Korps Garda Revolusi Islam (IRGC) mengklaim telah menyerang Pangkalan Udara al-Udeid di Qatar, al-Salem di Kuwait, al-Dhafra di UEA, serta pangkalan Angkatan Laut AS di Bahrain. Selain itu, sebuah pangkalan AS di Irak utara dan pangkalan udara Muwaffaq al-Salti di Yordania juga disebut menjadi sasaran.
Salah satu serangan paling signifikan terekam di Bahrain, ketika sebuah drone Shahed milik Iran menghantam kubah radar fasilitas Armada Kelima Angkatan Laut AS. Video menunjukkan drone tersebut menabrak langsung instalasi militer, memicu ledakan dan kebakaran.
Serangan Meluas ke Area Sipil Timur Tengah
Eskalasi tidak berhenti pada target militer. Rekaman lain menunjukkan drone Iran menghantam kawasan sipil dan komersial di Teluk Persia. Di Dubai, sebuah drone Shahed meledak di dekat Palm Jumeirah, kawasan elite yang dikenal dengan hotel dan apartemen mewah. Ledakan besar disertai kobaran api terjadi tak jauh dari sebuah hotel internasional ternama.

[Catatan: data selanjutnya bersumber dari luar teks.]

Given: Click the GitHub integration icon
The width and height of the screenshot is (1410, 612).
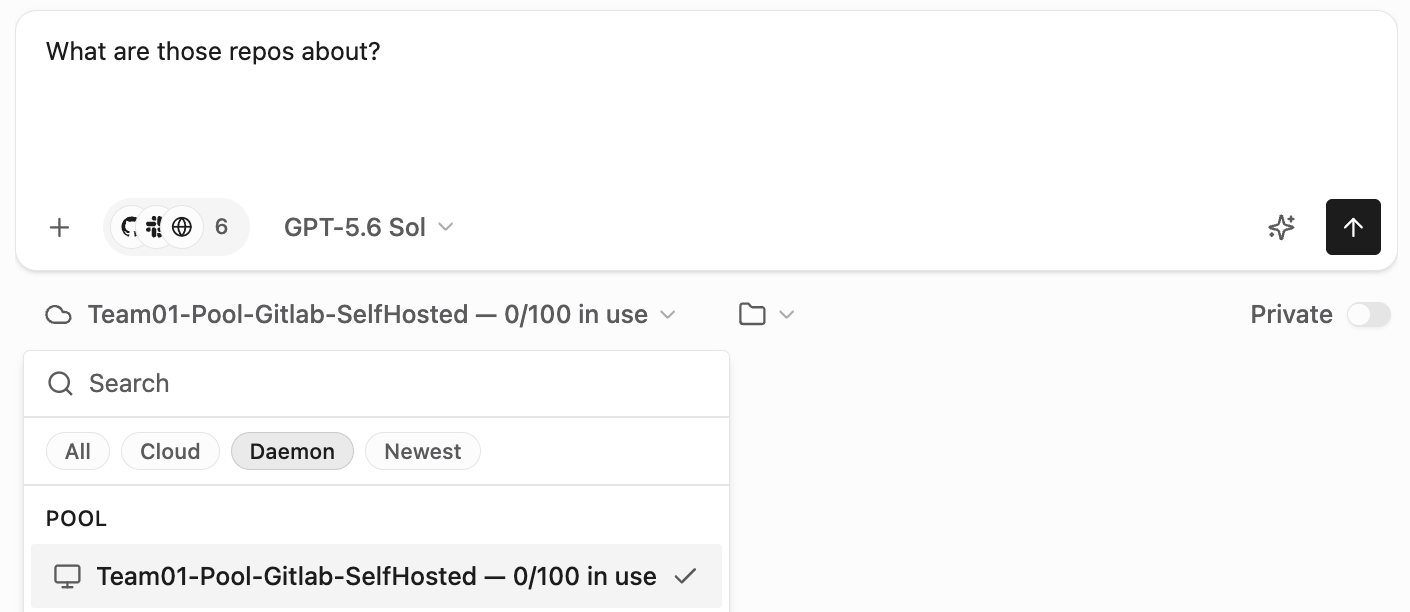Looking at the screenshot, I should 129,227.
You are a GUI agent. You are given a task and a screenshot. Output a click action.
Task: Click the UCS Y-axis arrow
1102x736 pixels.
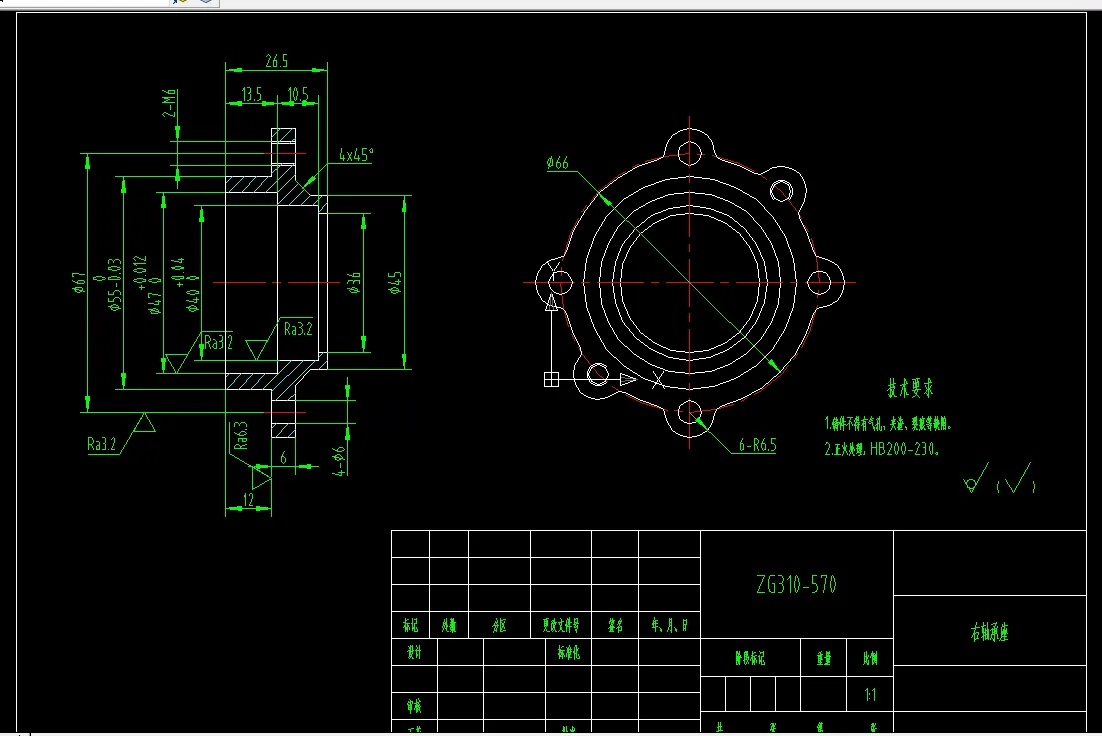point(552,303)
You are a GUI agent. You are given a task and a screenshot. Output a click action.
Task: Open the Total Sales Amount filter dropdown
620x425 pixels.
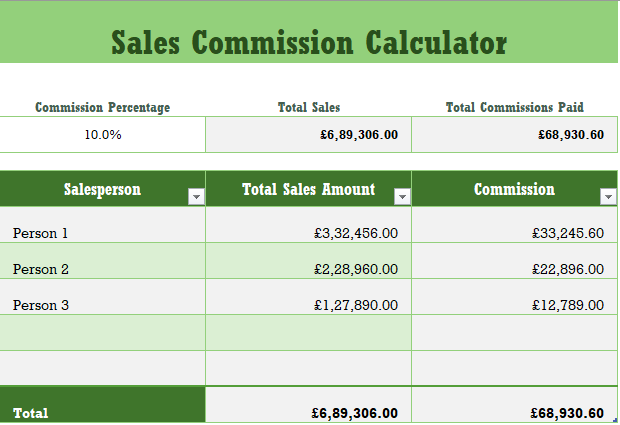click(402, 198)
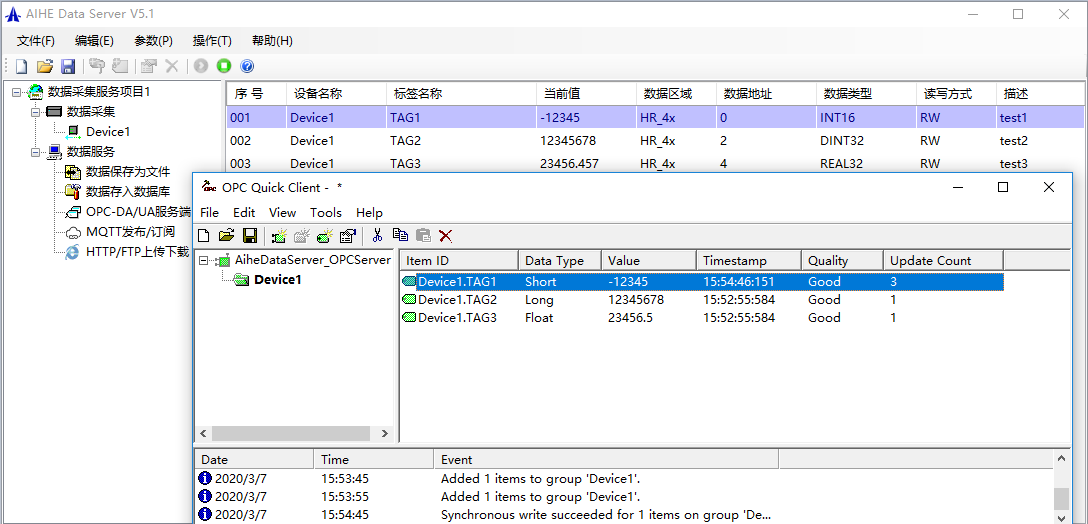Select the Device1.TAG2 item row

[x=457, y=300]
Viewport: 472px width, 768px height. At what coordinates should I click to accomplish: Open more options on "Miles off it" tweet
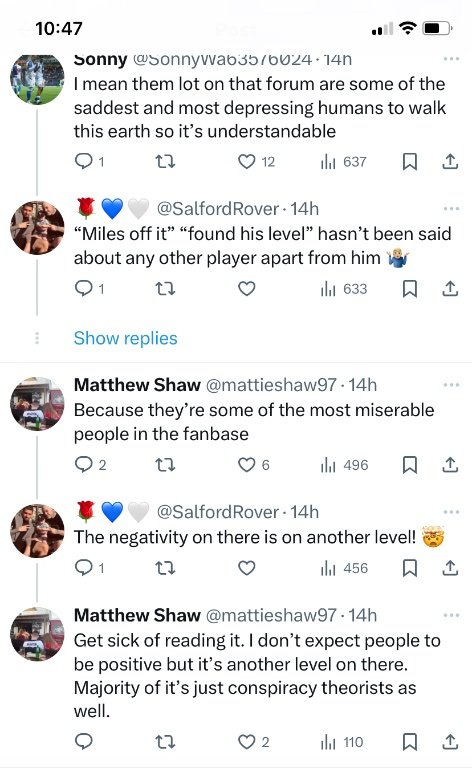pyautogui.click(x=451, y=209)

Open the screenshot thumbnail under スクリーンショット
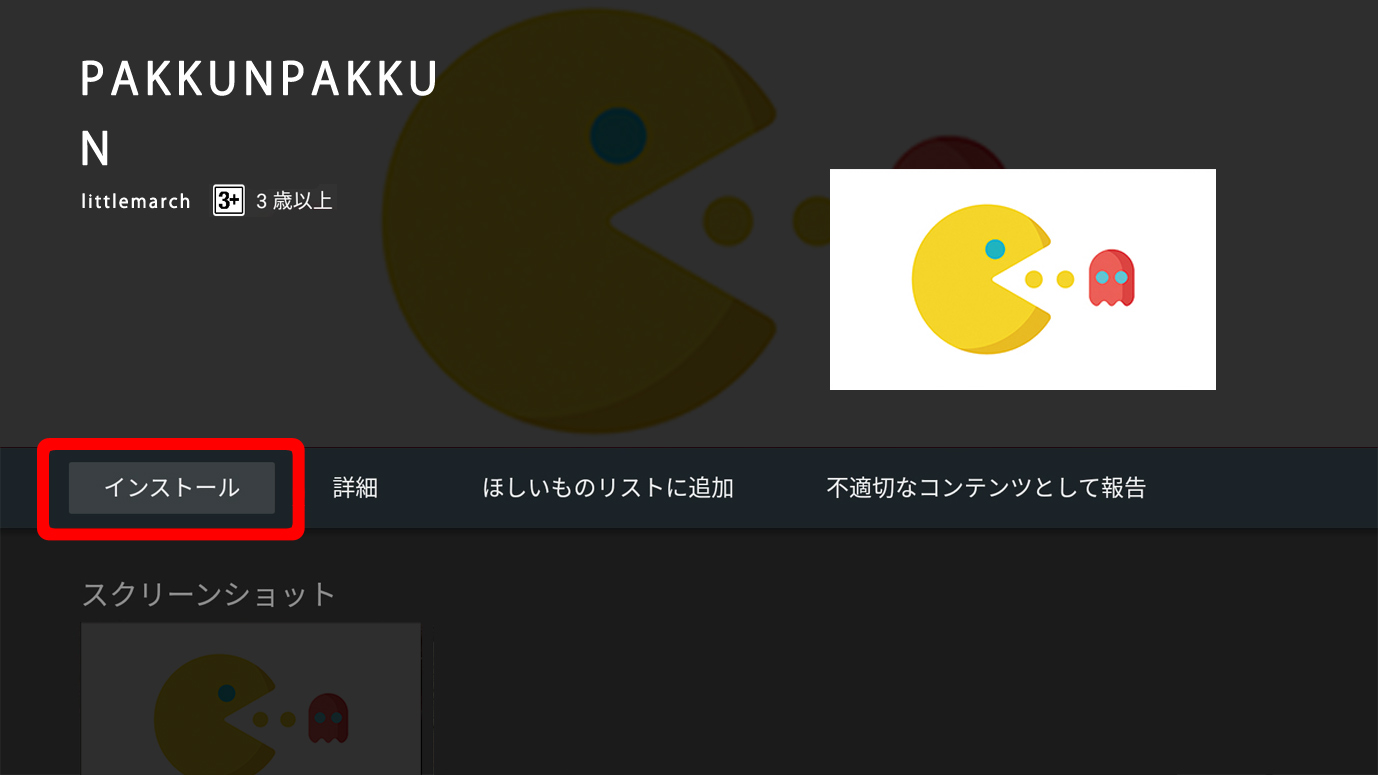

Di Bahrain, drone lain menghantam lantai atas sebuah gedung apartemen bertingkat tinggi, sementara di Kuwait, serangan drone ke bandara internasional melukai sejumlah orang dan menyebabkan kerusakan terbatas pada terminal penumpang.
Sementara itu, Iran juga meluncurkan puluhan rudal balistik ke Israel. Beberapa rekaman dari Tel Aviv menunjukkan satu rudal berhasil menembus sistem pertahanan udara dan menghantam kawasan perkotaan, memicu ledakan besar dan asap hitam pekat.
Operasi Diperkirakan Berlangsung Berhari-hari
Sumber militer menyebut operasi gabungan AS dan Israel ini telah direncanakan selama berbulan-bulan dan diperkirakan berlangsung beberapa hari ke depan. Pihak militer Israel menyatakan koordinasi intens dengan Washington telah dilakukan sejak lama.